March 11, 1888
A First Pulpit, A Wider World

March 11, 1888: A First Pulpit

On March 11, 1888, Samuel M. Zwemer (1867–1952), a young minister-in-training in New Brunswick, New Jersey, preached his first sermon to a congregation of African-American Christians in a small local church. In a season when racial divisions still scarred American life, that gathering testified to the Lord’s power to make one people from many—and to the church’s calling to receive and honor every believer as family in Christ.

Zwemer’s earliest public ministry began, not on a grand platform, but in a setting that required humility, careful listening, and love for saints whose experiences differed sharply from his own. The moment quietly reinforced a lifelong conviction: the gospel does not belong to one class, culture, or language. “I am not ashamed of the gospel, because it is the power of God for salvation to everyone who believes…” (Romans 1:16).
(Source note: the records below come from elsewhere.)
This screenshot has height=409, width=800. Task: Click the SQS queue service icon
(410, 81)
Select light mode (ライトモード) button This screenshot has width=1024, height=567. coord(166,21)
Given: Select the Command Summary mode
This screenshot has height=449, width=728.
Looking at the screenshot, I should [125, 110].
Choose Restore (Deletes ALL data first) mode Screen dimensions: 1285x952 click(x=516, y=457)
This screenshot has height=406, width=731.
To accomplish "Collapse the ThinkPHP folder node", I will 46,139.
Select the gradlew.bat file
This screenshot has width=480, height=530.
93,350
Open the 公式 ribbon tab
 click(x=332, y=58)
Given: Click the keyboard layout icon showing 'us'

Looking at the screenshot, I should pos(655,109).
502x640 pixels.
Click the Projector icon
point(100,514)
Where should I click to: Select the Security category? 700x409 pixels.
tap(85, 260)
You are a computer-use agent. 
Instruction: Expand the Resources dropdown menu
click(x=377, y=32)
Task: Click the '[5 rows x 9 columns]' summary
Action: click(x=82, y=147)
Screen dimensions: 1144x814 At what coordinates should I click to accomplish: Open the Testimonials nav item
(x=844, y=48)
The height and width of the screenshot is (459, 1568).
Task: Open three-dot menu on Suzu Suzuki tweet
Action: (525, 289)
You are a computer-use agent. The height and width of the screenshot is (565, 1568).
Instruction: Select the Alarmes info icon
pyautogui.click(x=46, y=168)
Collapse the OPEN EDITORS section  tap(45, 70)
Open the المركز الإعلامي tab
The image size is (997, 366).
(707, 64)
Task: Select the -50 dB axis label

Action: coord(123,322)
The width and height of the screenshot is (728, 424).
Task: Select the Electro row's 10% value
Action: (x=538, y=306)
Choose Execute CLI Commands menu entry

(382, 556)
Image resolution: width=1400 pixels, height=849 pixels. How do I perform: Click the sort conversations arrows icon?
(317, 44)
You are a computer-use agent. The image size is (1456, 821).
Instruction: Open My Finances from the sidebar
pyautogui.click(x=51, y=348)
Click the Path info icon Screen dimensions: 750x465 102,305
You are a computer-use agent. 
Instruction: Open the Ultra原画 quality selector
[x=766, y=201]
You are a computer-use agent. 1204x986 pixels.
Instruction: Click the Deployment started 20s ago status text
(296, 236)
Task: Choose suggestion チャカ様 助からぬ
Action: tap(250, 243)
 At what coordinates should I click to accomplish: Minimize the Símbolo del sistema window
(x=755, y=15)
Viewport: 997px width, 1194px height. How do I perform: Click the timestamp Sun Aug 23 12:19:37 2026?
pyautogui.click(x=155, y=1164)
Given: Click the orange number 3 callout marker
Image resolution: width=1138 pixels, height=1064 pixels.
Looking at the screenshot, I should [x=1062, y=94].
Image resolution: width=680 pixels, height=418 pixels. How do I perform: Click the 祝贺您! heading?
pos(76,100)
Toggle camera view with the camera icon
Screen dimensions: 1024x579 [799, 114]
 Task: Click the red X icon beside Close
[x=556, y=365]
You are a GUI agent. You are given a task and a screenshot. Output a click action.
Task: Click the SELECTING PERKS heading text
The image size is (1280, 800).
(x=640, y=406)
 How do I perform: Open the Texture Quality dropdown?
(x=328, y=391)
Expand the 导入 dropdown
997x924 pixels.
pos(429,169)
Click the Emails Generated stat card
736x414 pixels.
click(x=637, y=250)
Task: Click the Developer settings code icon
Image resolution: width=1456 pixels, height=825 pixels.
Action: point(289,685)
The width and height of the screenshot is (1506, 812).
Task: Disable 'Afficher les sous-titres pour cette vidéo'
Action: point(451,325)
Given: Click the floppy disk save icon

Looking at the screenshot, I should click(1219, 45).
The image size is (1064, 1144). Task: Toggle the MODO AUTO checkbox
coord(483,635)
New Brunswick, New Jersey: Training Ground for Service

New Brunswick in the late nineteenth century was a crossroads of commerce, study, and church life. For Zwemer, it became a proving place where theological learning met pastoral reality. Preaching to an unfamiliar congregation required courage—the steady kind that trusts Christ’s Word to do what human strength cannot. That first pulpit also taught him a pattern repeated throughout faithful ministry: God often begins His greatest works in small rooms, ordinary Sundays, and quiet obedience.

From a Small Church to the Arab World

In the years ahead, Zwemer carried the same message across cultures as a pioneering missionary to the Arab world, laboring in places where public Christian witness could be costly and conversion rare. He became known for perseverance, compassion for Muslims, and confidence that Christ can save to the uttermost. His writings and organizing efforts urged the wider church to pray, to go, and to endure—measuring success by faithfulness rather than applause.

His life echoed the heavenly vision of a redeemed multitude: “a great multitude…from every nation and tribe and people and tongue…standing before the throne and before the Lamb” (Revelation 7:9).